EXERCISE PROMPT
Skip the pictures. Transcribe exactly the lines from the line containing "You are a computer-use agent. The" to the end of the listing.

EXERCISE DATA

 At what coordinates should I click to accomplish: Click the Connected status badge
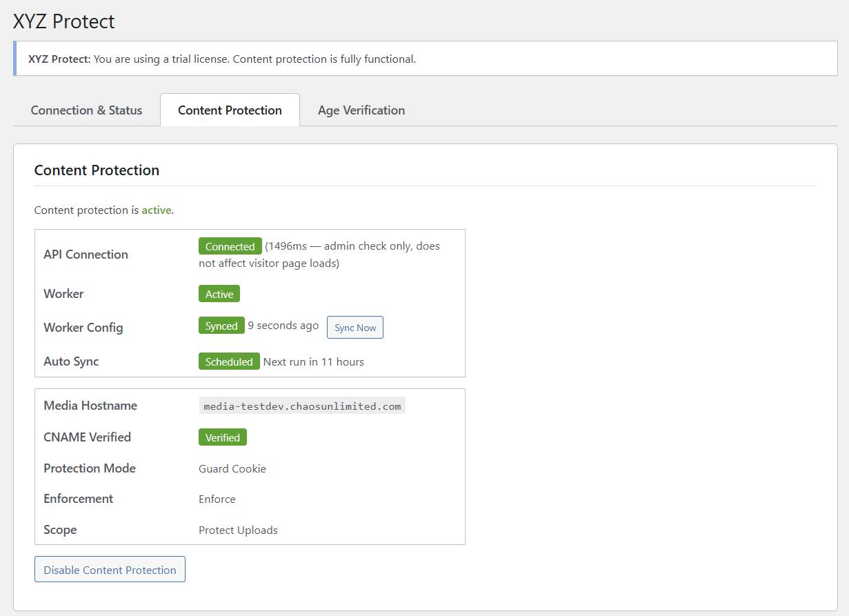pyautogui.click(x=230, y=246)
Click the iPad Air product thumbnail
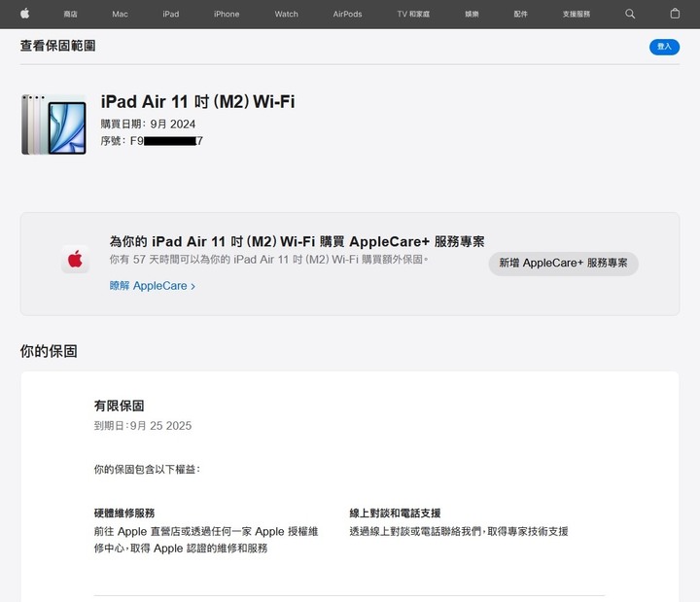This screenshot has height=602, width=700. (x=53, y=124)
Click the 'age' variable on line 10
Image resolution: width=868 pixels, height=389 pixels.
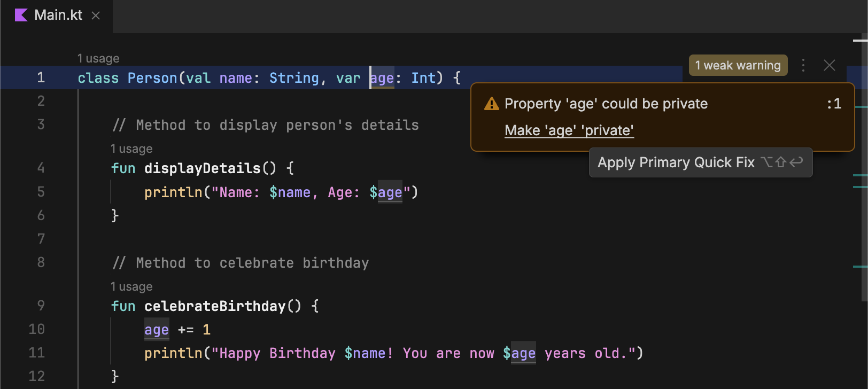156,330
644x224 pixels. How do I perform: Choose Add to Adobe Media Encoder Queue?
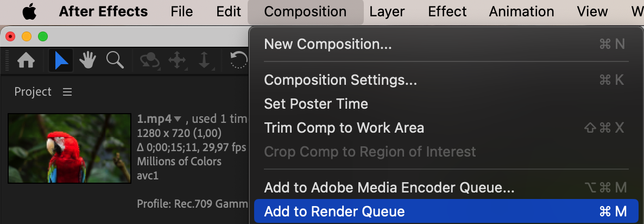point(389,188)
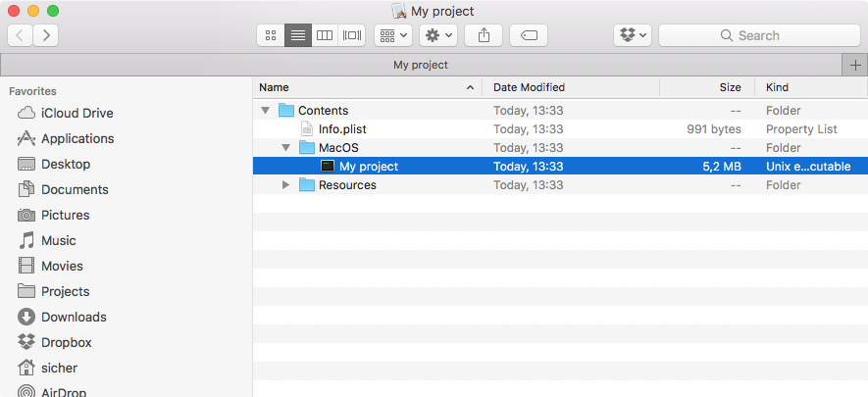Go back with the back arrow
The height and width of the screenshot is (397, 868).
[x=21, y=35]
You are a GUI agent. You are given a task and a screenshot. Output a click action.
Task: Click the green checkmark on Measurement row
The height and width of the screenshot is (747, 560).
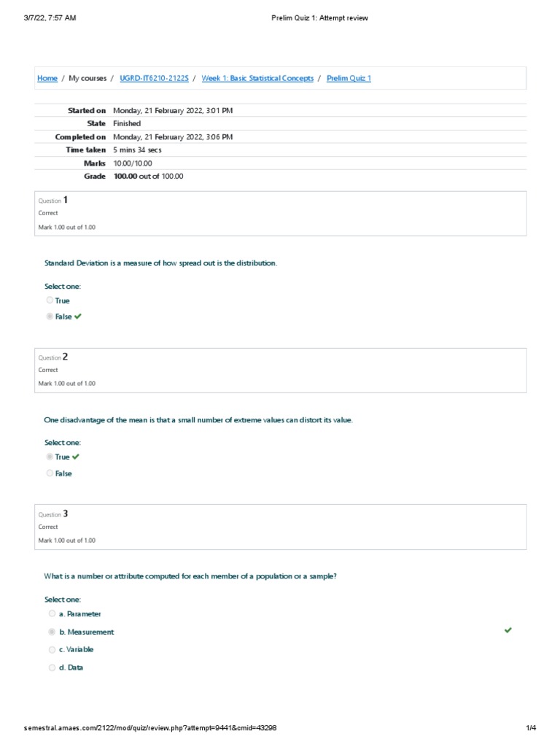click(x=508, y=630)
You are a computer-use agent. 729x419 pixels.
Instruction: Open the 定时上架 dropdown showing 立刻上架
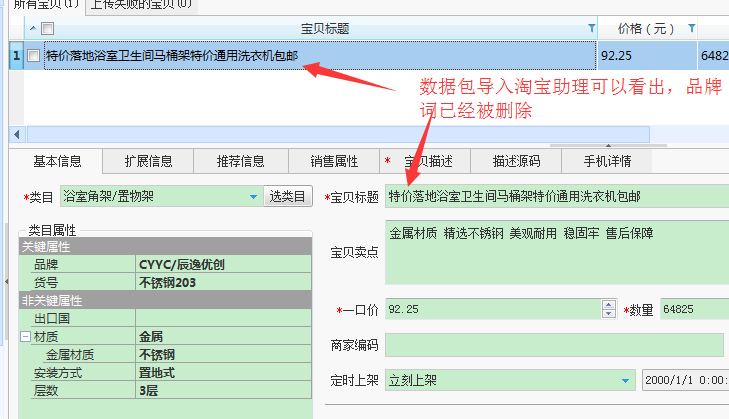[626, 380]
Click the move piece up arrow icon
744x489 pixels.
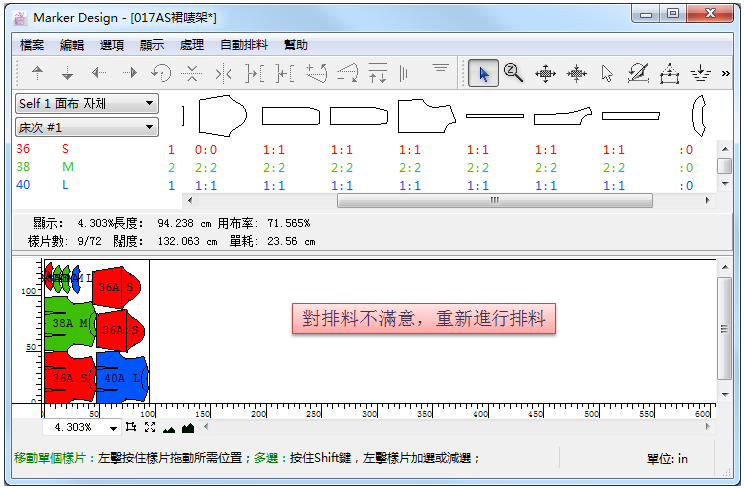tap(38, 73)
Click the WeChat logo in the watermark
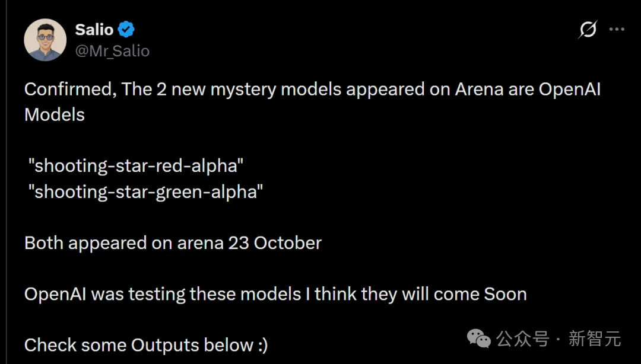The image size is (641, 364). [x=479, y=339]
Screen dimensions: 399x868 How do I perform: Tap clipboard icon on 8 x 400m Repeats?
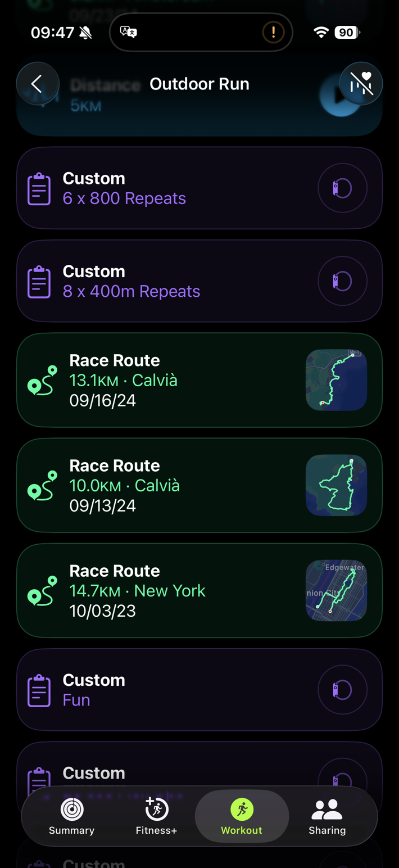click(39, 282)
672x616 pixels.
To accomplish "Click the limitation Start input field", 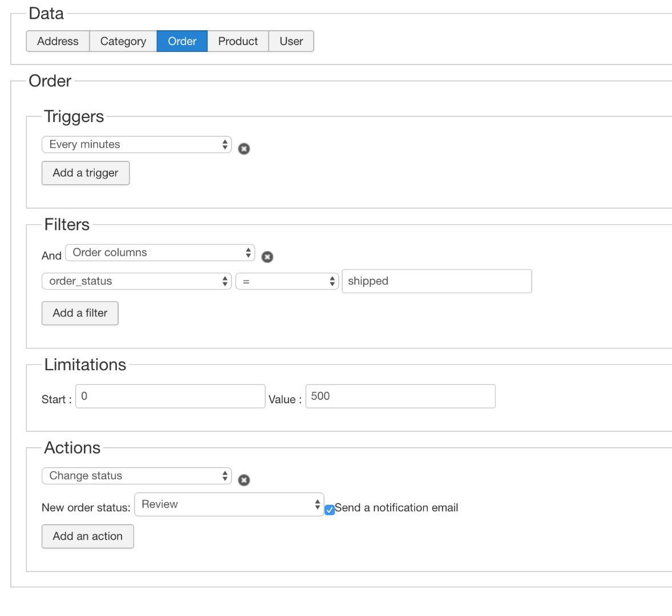I will coord(170,396).
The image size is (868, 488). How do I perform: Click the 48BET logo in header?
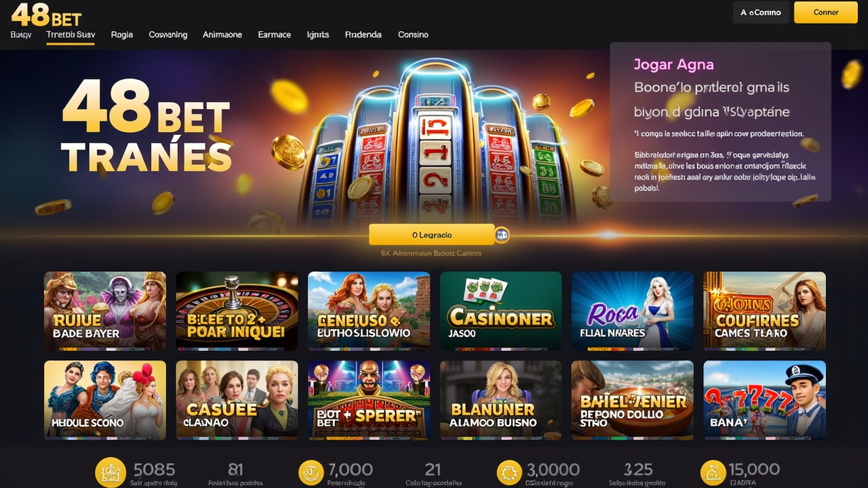tap(47, 13)
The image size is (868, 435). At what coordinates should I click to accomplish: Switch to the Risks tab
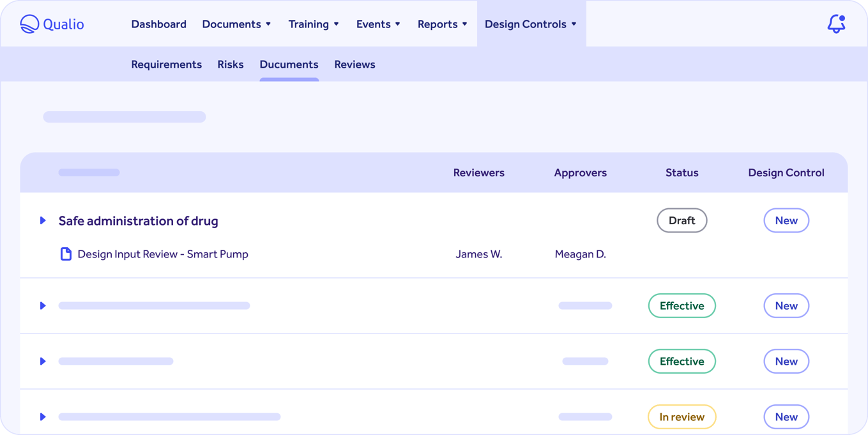coord(231,64)
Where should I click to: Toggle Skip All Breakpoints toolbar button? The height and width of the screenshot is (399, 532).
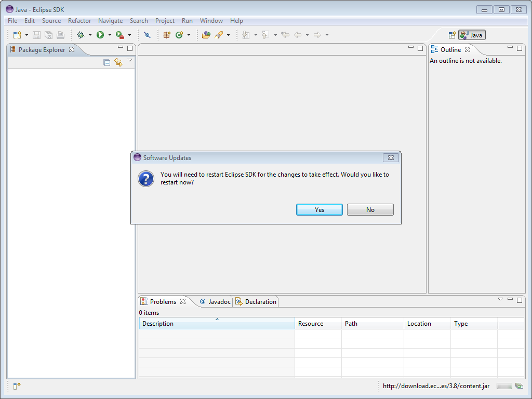click(147, 35)
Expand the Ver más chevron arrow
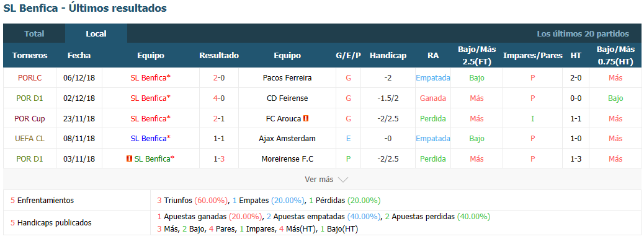The width and height of the screenshot is (644, 239). 343,180
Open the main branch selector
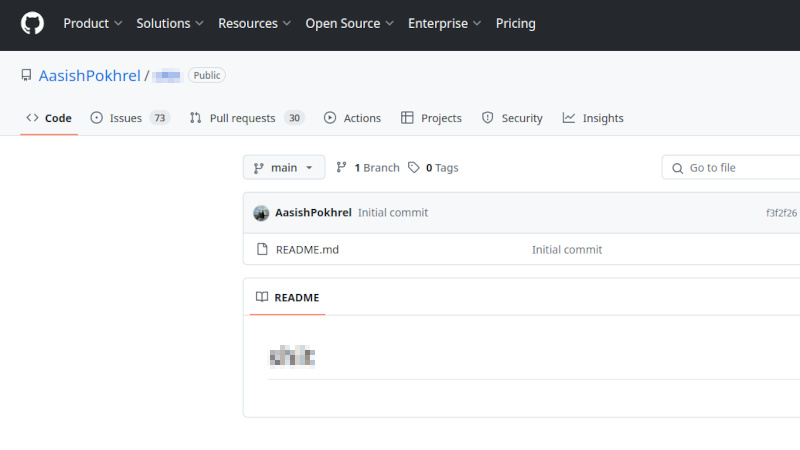 (x=284, y=168)
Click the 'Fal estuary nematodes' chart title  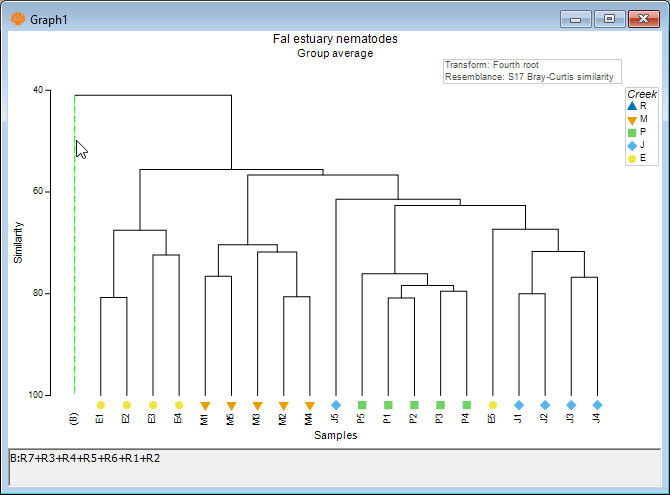pos(335,39)
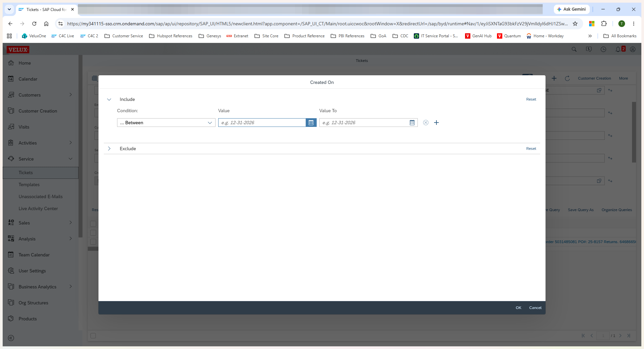This screenshot has height=349, width=644.
Task: Open calendar picker for Value To field
Action: (412, 123)
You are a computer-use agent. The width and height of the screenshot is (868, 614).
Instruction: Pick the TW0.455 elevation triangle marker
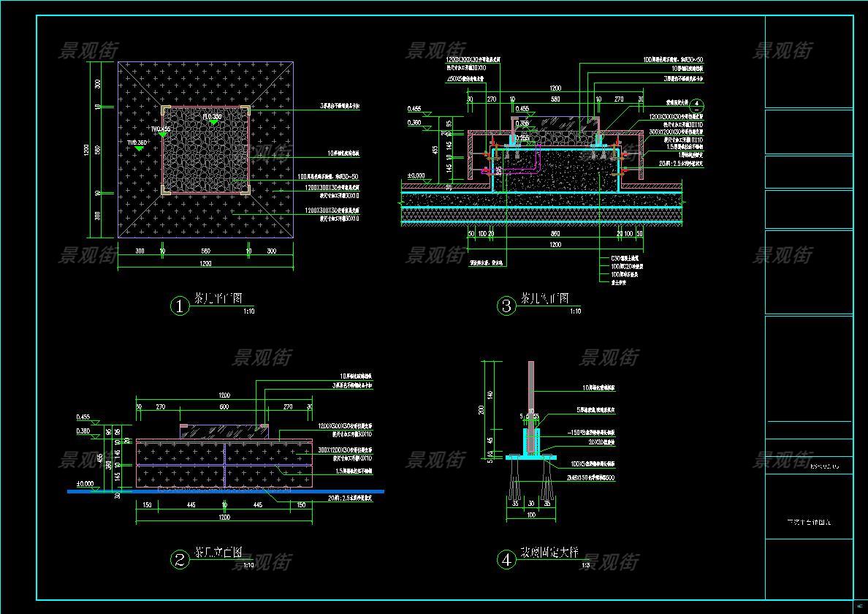coord(162,134)
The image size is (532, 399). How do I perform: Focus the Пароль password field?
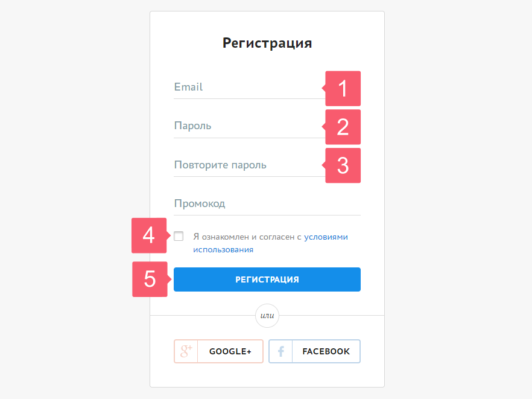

TASK SOLUTION
You are a computer-use agent. The width and height of the screenshot is (868, 614).
Instruction: Pick the TW0.455 elevation triangle marker
coord(162,134)
The image size is (532, 399). How do I perform: Focus the Пароль password field?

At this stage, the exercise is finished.